───── Task material ─────
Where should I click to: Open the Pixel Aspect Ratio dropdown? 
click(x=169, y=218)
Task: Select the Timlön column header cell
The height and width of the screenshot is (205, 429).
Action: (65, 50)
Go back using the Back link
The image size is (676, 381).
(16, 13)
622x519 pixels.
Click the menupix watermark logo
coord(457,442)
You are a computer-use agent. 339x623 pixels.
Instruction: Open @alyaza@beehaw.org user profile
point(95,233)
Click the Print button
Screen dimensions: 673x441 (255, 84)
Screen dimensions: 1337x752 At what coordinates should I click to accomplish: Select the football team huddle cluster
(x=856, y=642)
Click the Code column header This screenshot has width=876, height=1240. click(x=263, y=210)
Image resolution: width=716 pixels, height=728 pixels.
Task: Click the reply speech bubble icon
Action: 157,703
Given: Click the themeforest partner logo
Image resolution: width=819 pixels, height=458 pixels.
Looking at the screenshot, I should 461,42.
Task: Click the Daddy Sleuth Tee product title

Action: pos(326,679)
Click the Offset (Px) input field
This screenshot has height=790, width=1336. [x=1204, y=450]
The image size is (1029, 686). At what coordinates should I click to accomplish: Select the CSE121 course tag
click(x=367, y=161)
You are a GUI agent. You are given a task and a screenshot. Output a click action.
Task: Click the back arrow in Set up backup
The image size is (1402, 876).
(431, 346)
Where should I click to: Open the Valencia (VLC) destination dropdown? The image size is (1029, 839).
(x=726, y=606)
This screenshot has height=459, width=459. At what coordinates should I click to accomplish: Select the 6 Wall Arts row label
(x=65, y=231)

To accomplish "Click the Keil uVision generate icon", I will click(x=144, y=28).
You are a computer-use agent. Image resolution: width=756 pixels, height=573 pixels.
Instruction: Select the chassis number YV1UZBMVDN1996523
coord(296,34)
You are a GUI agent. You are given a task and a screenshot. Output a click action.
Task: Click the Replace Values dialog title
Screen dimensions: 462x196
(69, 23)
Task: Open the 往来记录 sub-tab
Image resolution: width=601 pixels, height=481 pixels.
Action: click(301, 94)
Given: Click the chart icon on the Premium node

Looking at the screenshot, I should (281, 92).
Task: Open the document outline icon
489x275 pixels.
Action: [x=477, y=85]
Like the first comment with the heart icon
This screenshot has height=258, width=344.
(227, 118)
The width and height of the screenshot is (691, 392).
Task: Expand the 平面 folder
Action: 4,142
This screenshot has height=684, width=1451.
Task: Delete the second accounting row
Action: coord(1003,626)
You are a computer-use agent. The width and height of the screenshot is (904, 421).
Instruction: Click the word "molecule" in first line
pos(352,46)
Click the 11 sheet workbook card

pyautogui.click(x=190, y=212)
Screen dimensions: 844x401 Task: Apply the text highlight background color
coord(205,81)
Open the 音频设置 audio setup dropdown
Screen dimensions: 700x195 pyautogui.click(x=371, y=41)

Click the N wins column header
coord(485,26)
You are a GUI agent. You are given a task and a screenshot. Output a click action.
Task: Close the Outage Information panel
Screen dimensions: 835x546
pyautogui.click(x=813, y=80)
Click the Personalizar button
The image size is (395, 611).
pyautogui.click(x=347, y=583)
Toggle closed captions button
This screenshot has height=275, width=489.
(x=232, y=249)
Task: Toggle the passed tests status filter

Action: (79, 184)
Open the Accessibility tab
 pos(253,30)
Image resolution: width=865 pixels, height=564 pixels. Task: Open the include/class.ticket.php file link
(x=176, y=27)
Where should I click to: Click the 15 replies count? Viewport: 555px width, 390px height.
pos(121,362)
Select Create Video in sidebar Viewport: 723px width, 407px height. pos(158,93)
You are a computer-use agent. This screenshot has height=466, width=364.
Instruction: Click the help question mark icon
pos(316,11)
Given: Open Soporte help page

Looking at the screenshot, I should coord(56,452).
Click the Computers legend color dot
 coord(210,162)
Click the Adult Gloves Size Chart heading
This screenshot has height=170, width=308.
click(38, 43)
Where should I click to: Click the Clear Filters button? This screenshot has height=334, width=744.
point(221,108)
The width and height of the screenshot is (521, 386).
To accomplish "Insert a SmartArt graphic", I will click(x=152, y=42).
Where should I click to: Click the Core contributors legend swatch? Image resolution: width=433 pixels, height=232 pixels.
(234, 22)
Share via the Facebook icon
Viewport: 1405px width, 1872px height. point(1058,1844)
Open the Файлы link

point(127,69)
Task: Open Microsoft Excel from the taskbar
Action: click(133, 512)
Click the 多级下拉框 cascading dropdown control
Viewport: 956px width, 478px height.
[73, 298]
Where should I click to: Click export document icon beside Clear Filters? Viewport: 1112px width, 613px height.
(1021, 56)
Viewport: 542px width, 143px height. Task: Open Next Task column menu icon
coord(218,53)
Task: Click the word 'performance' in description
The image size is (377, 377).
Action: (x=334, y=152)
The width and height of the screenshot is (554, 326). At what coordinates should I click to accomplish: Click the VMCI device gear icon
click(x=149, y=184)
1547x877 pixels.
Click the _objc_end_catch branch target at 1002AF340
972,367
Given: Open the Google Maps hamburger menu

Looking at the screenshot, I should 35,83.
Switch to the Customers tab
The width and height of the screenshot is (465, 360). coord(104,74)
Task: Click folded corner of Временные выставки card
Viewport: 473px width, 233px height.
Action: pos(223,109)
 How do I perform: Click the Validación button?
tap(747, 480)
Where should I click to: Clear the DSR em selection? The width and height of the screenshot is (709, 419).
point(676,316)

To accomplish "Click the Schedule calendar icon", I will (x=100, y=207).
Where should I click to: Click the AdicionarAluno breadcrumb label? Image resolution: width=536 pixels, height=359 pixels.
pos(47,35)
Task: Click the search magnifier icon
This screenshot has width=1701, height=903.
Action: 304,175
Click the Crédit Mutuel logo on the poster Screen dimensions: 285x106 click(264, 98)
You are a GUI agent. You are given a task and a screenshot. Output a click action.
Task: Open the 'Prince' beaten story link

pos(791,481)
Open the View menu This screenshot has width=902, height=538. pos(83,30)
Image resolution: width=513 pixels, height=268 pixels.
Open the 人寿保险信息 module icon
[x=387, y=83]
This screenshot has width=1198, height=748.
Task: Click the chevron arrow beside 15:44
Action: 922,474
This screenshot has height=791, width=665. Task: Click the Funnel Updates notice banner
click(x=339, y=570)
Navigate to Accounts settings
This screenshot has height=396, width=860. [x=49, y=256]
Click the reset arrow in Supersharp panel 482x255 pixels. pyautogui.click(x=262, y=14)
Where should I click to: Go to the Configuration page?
─────
Can you copy the records word for word, starting at their first line and stopping after the line that contains "will click(x=144, y=28)."?

Result:
Where should I click to: Open the Pixel Aspect Ratio dropdown? 
click(x=169, y=218)
Task: Select the Timlön column header cell
The height and width of the screenshot is (205, 429).
Action: (65, 50)
Go back using the Back link
The image size is (676, 381).
(16, 13)
622x519 pixels.
Click the menupix watermark logo
coord(457,442)
You are a computer-use agent. 339x623 pixels.
Instruction: Open @alyaza@beehaw.org user profile
point(95,233)
Click the Print button
Screen dimensions: 673x441 (255, 84)
Screen dimensions: 1337x752 At what coordinates should I click to accomplish: Select the football team huddle cluster
(x=856, y=642)
Click the Code column header This screenshot has width=876, height=1240. click(x=263, y=210)
Image resolution: width=716 pixels, height=728 pixels.
Task: Click the reply speech bubble icon
Action: 157,703
Given: Click the themeforest partner logo
Image resolution: width=819 pixels, height=458 pixels.
Looking at the screenshot, I should 461,42.
Task: Click the Daddy Sleuth Tee product title

Action: pos(326,679)
Click the Offset (Px) input field
This screenshot has height=790, width=1336. [x=1204, y=450]
The image size is (1029, 686). At what coordinates should I click to accomplish: Select the CSE121 course tag
click(x=367, y=161)
You are a GUI agent. You are given a task and a screenshot. Output a click action.
Task: Click the back arrow in Set up backup
The image size is (1402, 876).
(431, 346)
Where should I click to: Open the Valencia (VLC) destination dropdown? The image size is (1029, 839).
(x=726, y=606)
This screenshot has height=459, width=459. At what coordinates should I click to accomplish: Select the 6 Wall Arts row label
(x=65, y=231)

To accomplish "Click the Keil uVision generate icon", I will click(x=144, y=28).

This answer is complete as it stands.